WHAT IS EXPECTED:
Set down a word-for-word copy of the data below, limited to the lines from the first through the line with "Hongrie (108, 1665)".

Saved entries:
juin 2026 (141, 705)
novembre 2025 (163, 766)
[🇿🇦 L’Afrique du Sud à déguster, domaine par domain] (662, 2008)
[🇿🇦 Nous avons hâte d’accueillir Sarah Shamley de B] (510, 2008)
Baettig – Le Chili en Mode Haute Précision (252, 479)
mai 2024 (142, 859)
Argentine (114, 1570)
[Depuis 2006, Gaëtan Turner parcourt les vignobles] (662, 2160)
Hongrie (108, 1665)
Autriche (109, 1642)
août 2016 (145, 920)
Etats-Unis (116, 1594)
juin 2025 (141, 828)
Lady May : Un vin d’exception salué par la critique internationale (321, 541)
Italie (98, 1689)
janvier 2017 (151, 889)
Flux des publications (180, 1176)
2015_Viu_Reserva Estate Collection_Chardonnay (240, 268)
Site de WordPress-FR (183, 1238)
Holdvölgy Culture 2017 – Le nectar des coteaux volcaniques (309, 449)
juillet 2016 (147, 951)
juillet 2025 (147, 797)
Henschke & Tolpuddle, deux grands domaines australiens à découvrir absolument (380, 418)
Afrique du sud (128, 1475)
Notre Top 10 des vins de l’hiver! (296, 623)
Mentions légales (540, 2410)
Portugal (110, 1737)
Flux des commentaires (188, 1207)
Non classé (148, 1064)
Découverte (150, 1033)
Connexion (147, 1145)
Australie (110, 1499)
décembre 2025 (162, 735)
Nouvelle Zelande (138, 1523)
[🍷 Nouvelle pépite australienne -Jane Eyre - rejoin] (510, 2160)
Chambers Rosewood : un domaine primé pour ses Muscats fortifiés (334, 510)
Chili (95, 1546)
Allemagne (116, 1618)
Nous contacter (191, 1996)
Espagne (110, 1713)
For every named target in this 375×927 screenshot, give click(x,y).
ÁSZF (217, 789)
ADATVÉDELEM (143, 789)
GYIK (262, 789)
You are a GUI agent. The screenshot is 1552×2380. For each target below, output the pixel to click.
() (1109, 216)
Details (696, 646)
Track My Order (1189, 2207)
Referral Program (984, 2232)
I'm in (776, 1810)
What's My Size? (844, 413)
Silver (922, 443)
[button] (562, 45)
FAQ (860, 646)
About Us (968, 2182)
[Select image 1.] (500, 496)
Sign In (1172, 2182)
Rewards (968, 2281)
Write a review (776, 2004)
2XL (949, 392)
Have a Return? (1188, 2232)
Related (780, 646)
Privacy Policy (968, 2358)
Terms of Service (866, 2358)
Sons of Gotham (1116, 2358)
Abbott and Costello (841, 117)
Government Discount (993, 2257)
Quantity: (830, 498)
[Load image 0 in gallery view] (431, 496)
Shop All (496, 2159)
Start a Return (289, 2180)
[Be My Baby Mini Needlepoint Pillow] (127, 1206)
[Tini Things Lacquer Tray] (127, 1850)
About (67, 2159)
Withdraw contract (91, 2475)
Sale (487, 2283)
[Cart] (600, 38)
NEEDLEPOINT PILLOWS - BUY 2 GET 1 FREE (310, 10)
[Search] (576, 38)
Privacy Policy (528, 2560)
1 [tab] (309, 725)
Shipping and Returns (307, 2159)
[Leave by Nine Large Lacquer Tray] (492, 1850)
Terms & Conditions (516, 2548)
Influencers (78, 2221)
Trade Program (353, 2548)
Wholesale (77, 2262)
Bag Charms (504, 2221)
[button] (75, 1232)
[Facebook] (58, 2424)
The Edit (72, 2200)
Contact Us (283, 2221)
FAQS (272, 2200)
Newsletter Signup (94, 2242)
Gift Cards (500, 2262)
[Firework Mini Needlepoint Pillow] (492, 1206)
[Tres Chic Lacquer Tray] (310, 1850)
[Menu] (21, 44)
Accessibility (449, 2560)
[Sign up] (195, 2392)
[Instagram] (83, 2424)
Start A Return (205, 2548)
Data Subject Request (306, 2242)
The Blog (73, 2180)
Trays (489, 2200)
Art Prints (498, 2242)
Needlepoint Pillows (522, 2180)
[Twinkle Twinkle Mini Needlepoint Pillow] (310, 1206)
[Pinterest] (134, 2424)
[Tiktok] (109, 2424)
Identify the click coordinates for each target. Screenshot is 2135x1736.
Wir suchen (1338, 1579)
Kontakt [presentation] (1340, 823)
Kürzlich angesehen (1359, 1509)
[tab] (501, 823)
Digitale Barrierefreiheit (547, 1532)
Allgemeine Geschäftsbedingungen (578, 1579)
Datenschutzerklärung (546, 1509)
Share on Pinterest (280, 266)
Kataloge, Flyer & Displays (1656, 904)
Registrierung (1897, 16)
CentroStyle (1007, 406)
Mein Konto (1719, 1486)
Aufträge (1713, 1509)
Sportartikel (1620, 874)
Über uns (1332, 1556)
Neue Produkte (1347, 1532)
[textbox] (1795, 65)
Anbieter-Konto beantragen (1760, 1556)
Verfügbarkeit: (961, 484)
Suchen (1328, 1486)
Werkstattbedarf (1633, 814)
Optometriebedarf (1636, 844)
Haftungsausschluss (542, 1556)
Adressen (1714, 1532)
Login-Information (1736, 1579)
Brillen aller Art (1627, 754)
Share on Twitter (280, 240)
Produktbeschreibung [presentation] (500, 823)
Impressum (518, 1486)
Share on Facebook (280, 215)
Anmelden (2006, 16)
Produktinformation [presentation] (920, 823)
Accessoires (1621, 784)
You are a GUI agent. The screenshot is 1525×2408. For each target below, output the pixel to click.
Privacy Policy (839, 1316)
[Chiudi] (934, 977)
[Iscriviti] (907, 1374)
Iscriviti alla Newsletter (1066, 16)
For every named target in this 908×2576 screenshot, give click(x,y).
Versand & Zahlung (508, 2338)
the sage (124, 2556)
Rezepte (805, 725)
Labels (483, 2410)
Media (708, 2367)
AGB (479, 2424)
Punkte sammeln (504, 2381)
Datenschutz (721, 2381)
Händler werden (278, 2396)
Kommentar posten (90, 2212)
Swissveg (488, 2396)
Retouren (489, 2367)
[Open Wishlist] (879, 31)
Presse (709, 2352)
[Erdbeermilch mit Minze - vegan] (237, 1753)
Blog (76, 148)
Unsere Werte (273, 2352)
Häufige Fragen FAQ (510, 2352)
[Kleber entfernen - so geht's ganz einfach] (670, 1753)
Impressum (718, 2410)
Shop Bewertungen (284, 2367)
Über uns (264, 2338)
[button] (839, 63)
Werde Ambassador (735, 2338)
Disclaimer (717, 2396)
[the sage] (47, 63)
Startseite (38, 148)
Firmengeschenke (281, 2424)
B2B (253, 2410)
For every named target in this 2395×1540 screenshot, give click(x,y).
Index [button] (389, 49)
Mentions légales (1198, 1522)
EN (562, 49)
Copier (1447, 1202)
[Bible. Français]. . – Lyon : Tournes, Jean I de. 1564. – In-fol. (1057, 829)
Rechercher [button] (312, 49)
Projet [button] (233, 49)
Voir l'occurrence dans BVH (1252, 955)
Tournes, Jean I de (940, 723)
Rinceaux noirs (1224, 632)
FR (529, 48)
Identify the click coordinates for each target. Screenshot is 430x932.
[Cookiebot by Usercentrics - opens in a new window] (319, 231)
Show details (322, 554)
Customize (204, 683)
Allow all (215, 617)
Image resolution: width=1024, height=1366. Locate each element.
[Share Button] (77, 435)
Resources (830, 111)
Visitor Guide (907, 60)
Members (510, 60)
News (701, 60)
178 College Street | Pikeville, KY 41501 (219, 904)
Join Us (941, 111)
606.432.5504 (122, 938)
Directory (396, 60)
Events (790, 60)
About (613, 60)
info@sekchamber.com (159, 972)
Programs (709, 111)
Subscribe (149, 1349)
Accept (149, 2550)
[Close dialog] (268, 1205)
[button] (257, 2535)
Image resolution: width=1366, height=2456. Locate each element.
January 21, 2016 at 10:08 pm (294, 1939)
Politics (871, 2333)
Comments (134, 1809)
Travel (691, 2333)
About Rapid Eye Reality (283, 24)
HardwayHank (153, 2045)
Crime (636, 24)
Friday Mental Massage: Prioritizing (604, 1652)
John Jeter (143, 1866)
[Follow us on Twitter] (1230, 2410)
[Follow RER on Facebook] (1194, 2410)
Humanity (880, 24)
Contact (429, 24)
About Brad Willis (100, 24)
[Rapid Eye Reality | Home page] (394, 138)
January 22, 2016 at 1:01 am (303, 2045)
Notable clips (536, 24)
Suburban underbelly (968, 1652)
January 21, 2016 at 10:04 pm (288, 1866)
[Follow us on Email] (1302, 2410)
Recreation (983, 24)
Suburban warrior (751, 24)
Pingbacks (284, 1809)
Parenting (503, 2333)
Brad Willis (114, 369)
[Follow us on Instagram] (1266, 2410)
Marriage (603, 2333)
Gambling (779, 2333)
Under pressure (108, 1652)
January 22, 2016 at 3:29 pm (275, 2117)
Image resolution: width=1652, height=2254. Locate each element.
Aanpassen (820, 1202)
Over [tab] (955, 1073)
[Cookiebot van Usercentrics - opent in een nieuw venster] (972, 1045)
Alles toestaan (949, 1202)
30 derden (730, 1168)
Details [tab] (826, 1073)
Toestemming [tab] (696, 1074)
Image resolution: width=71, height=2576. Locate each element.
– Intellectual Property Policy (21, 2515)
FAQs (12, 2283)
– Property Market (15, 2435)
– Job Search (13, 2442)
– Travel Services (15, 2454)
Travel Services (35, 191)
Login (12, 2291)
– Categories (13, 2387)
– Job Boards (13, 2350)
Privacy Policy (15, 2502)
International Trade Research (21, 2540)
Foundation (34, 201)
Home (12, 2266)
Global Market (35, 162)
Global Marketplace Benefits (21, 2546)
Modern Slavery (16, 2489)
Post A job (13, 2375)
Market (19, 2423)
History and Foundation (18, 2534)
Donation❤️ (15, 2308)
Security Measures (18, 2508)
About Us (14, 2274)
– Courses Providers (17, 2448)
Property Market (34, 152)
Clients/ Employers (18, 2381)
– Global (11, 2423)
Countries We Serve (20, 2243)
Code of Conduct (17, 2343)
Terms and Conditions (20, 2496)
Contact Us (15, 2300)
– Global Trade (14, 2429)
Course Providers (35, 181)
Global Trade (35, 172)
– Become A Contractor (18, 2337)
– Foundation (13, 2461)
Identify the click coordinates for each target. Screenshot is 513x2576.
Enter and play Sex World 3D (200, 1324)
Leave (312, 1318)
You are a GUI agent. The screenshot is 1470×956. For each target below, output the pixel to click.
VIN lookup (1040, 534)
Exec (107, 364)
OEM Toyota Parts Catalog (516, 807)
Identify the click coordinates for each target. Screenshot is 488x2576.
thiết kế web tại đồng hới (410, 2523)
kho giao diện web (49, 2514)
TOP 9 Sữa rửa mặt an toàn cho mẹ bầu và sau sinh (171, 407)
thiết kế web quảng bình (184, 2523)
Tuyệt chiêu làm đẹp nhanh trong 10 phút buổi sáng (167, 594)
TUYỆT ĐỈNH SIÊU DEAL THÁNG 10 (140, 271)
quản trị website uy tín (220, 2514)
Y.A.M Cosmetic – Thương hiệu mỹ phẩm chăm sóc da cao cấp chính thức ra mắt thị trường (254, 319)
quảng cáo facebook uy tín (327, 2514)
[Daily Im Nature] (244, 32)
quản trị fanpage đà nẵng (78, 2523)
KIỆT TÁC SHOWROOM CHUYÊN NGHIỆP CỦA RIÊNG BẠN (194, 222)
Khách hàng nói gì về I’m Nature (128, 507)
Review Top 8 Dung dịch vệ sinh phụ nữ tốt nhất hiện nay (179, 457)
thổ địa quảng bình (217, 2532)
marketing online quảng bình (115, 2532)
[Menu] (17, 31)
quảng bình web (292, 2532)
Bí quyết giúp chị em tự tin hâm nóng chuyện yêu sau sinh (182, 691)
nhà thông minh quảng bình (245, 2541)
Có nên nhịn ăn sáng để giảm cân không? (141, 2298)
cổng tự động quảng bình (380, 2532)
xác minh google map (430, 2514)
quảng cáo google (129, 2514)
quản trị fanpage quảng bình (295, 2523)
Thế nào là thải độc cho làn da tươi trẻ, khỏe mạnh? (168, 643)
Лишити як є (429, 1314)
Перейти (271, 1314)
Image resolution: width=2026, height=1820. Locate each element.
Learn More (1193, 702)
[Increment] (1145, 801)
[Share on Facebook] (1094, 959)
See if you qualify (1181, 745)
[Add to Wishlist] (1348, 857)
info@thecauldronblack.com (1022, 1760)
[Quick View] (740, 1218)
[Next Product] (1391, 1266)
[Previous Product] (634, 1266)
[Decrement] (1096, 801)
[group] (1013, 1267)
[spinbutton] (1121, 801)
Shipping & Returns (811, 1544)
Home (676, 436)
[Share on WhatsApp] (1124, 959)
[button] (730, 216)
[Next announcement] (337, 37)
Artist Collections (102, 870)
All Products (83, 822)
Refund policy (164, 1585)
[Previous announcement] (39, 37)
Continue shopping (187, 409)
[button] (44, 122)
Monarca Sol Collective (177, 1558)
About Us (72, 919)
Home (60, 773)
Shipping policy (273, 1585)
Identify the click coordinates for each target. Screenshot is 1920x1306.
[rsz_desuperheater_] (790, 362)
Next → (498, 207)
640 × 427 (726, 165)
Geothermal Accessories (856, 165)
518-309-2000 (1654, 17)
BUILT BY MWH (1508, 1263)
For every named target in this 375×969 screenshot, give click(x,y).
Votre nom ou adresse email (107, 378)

TASK RESPONSE:
juin 2026 (141, 705)
novembre 2025 (163, 766)
[🇿🇦 L’Afrique du Sud à déguster, domaine par domain] (662, 2008)
[🇿🇦 Nous avons hâte d’accueillir Sarah Shamley de B] (510, 2008)
Baettig – Le Chili en Mode Haute Précision (252, 479)
mai 2024 (142, 859)
Argentine (114, 1570)
[Depuis 2006, Gaëtan Turner parcourt les vignobles] (662, 2160)
Hongrie (108, 1665)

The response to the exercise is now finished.